In 1998, she took on an acting role, appearing as Angel in Todd Haynes's glam-rock drama Velvet Goldmine.

In May 2006, it was while she was presenting the National Lottery Jet Set alongside Eamonn Holmes that Fathers 4 Justice invaded the studio; she however carried on and later claimed it was her training on MTV which allowed her to 'ad-lib'. She won a Celebrity episode of The Weakest Link, beating cricketer Phil Tufnell in the final. In November 2006, she took part in the BBC's Celebrity Scissorhands for Children in Need.

She co-presented BBC Three's coverage of Comic Relief Does Fame Academy. She also co-commentated on the semi-finals of the Eurovision Song Contest 2007, 2009 and 2010 alongside Paddy O'Connell for viewers in the United Kingdom on BBC Three. Additionally, she starred as the 'hidden' celebrity in an episode of the CBBC show Hider in the House.

She presented the UK version of the word-based quiz show That's the Question on Challenge which began airing on 14 May 2007.

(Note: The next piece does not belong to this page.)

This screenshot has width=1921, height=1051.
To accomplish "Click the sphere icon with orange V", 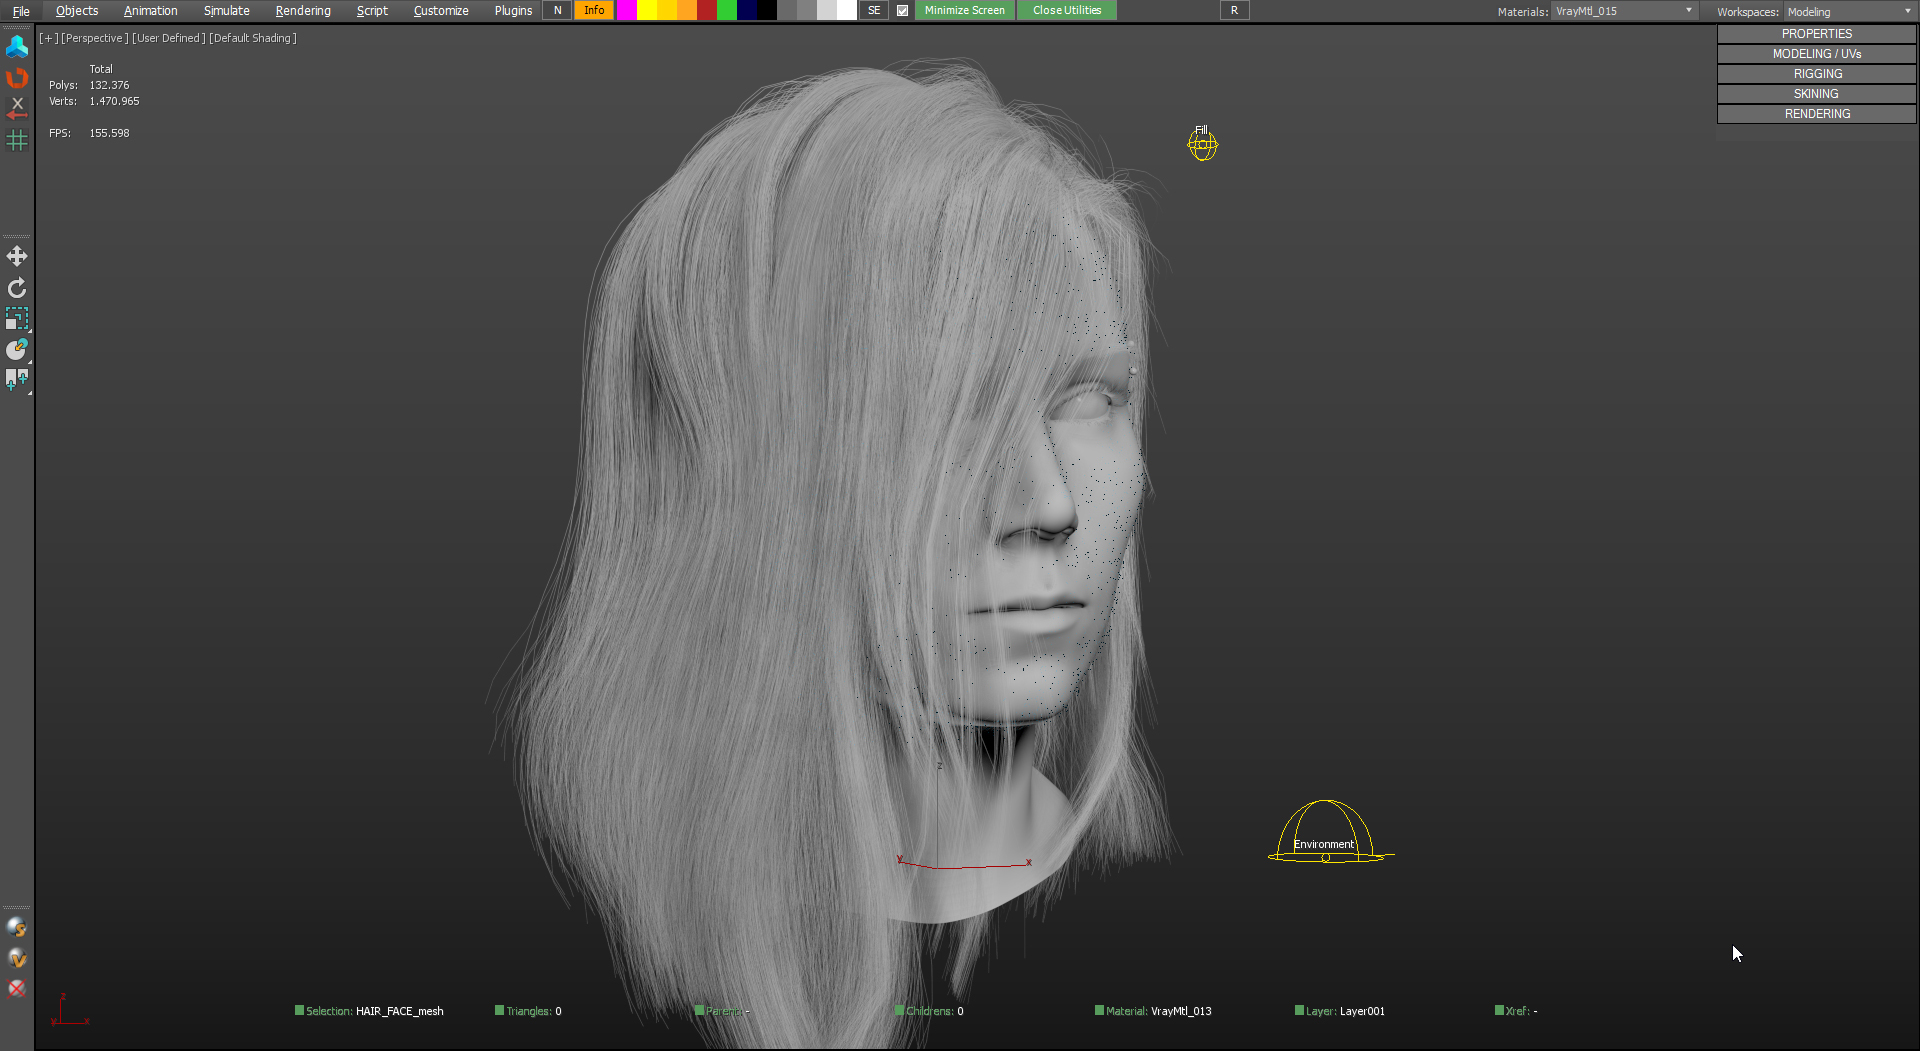I will point(17,958).
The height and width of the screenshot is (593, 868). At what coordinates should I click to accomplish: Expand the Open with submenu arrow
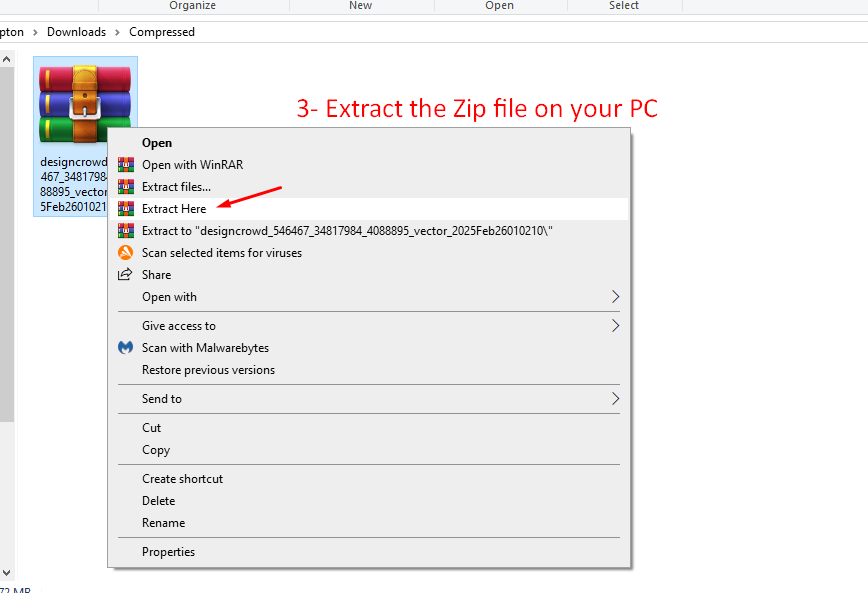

She was a panellist on The Wright Stuff in 2007, and returned in early January 2010.

She is also the voice-over on ITV's Daily Cooks Challenge hosted by Antony Worrall Thompson.

On 10 November 2010, she and Alice Cooper co-presented the Classic Rock Roll of Honour Awards at the Roundhouse in London.

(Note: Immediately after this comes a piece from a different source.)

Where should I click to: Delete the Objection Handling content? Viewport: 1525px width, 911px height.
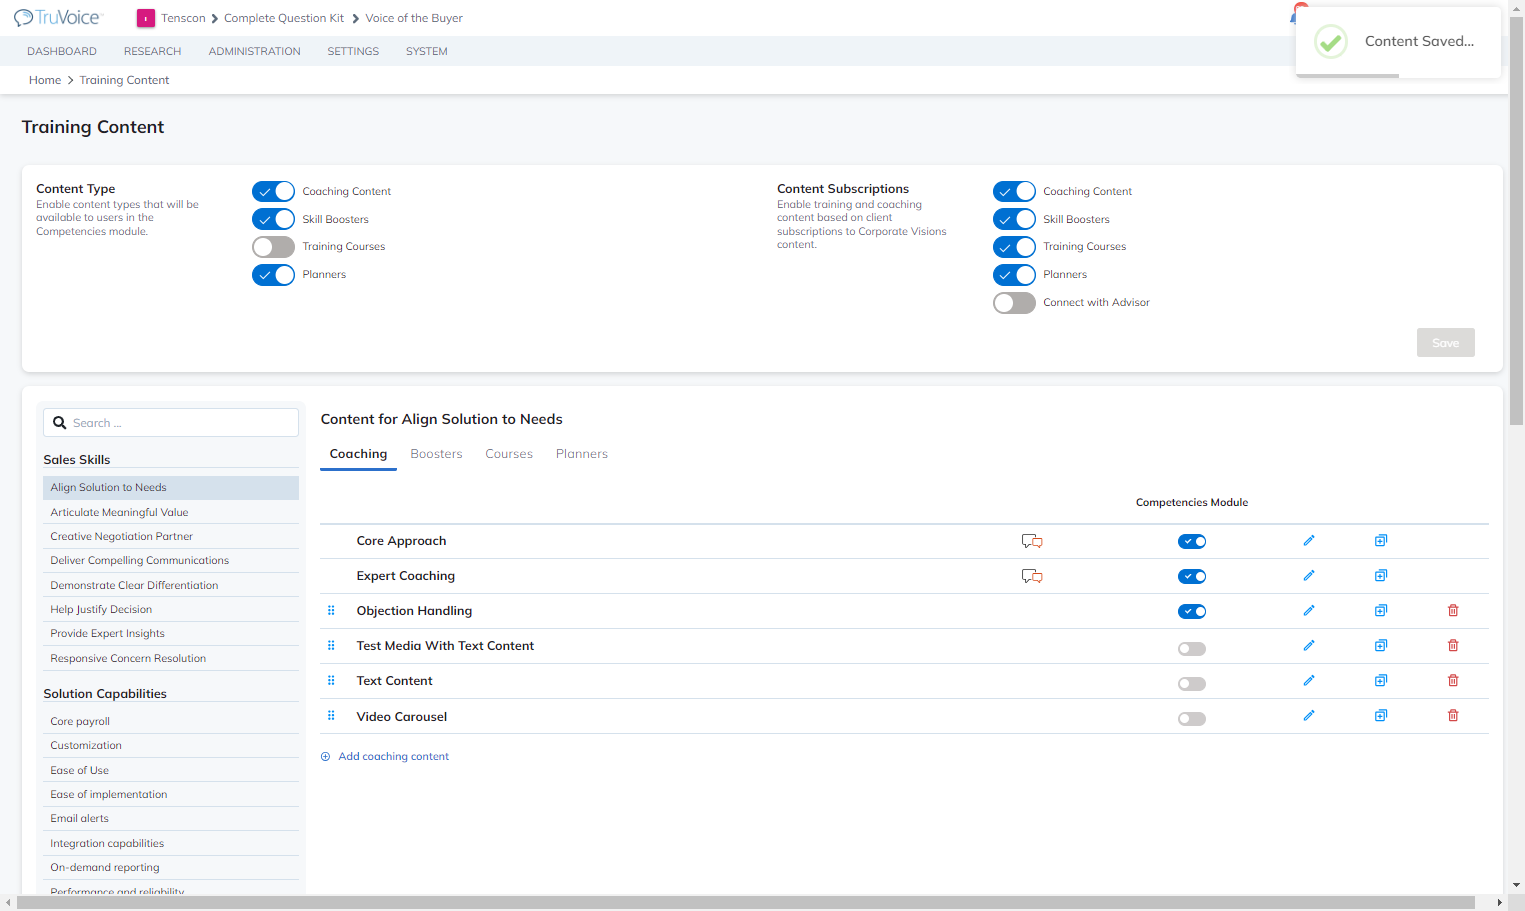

On 6 January 2014, Cawood joined Dave Taylor to present the breakfast show on Heart East Anglia from 6 am til 10 am.
Sarah Cawood decided to leave the show in December 2014 to look after her children.

In 2026 she joined the team of Continuity Announcers on the Sky TV channel, "Challenge"

==Personal life==

On 27 March 2012, Cawood gave birth to her first child, a son. In December 2012, Cawood married her long-term partner.
In August 2013, Cawood gave birth to her second child, a daughter.

On 22 September 2022, Cawood announced that she had been diagnosed with stage I breast cancer in August 2021, and that she had made a full recovery.